[Records contained in a dataset]

┌──

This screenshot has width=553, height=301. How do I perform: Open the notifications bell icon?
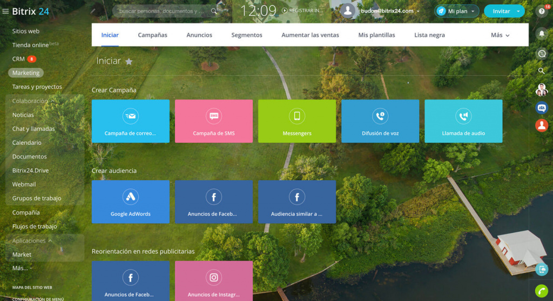(542, 33)
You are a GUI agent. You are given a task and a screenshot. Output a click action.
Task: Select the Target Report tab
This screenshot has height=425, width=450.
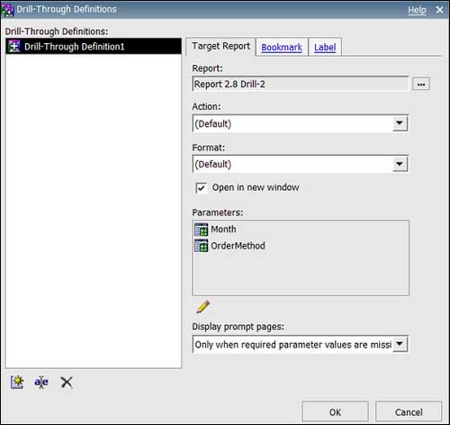221,46
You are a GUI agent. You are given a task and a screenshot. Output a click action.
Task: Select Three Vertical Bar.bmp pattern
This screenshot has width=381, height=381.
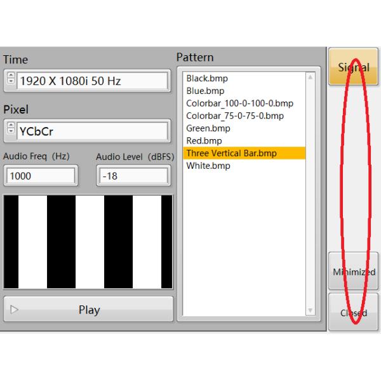[231, 153]
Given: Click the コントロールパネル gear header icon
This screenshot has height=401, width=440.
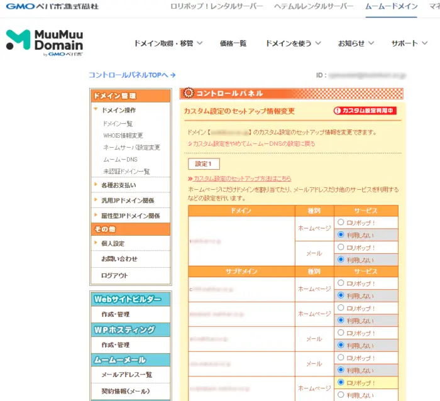Looking at the screenshot, I should coord(187,93).
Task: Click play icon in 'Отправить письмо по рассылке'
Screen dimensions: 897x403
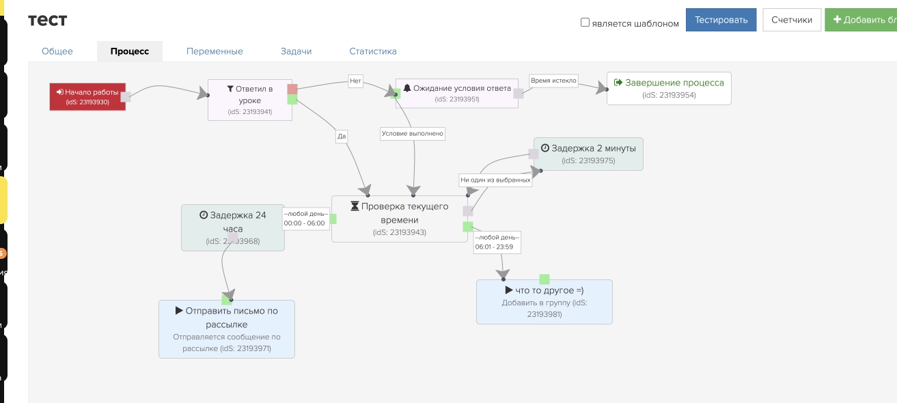Action: [x=179, y=311]
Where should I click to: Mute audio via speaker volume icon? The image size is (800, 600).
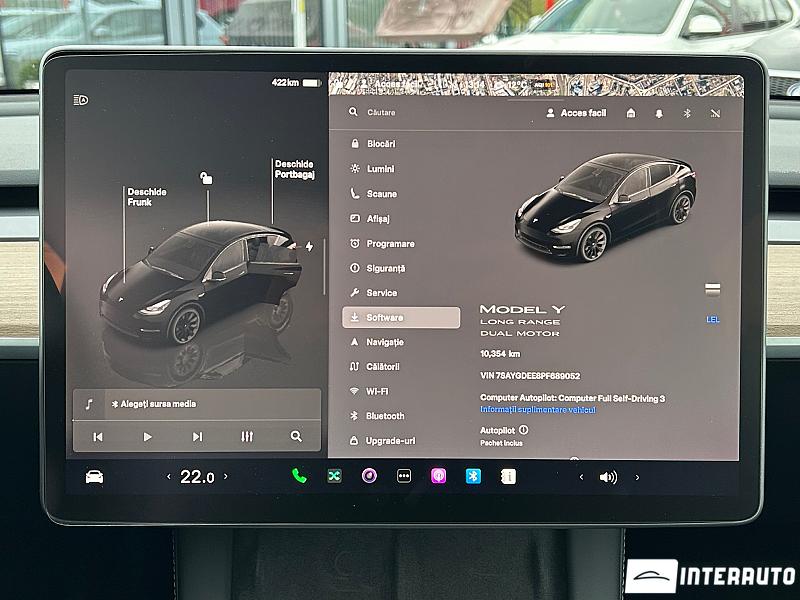(x=608, y=478)
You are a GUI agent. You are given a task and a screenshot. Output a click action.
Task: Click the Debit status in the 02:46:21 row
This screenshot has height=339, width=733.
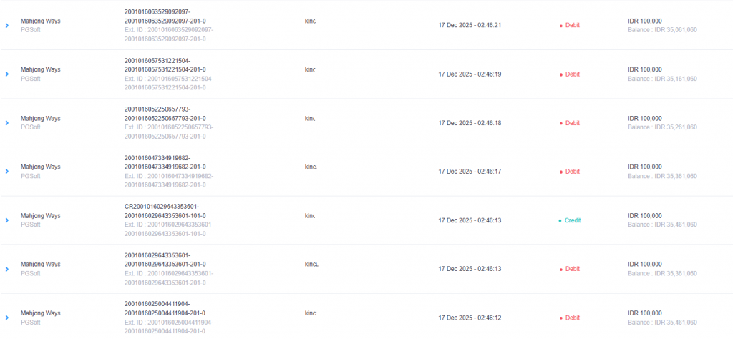[x=572, y=25]
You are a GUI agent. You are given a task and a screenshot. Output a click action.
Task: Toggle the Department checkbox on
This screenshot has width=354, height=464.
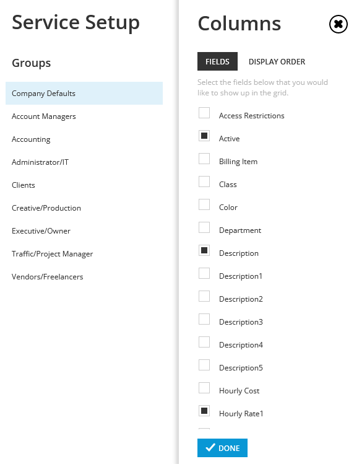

└──

> EXERCISE BRIEF
List the lines of the entries that include "Select".

> TASK RESPONSE
Task: Select the Target Report tab
Task: Select Three Vertical Bar.bmp pattern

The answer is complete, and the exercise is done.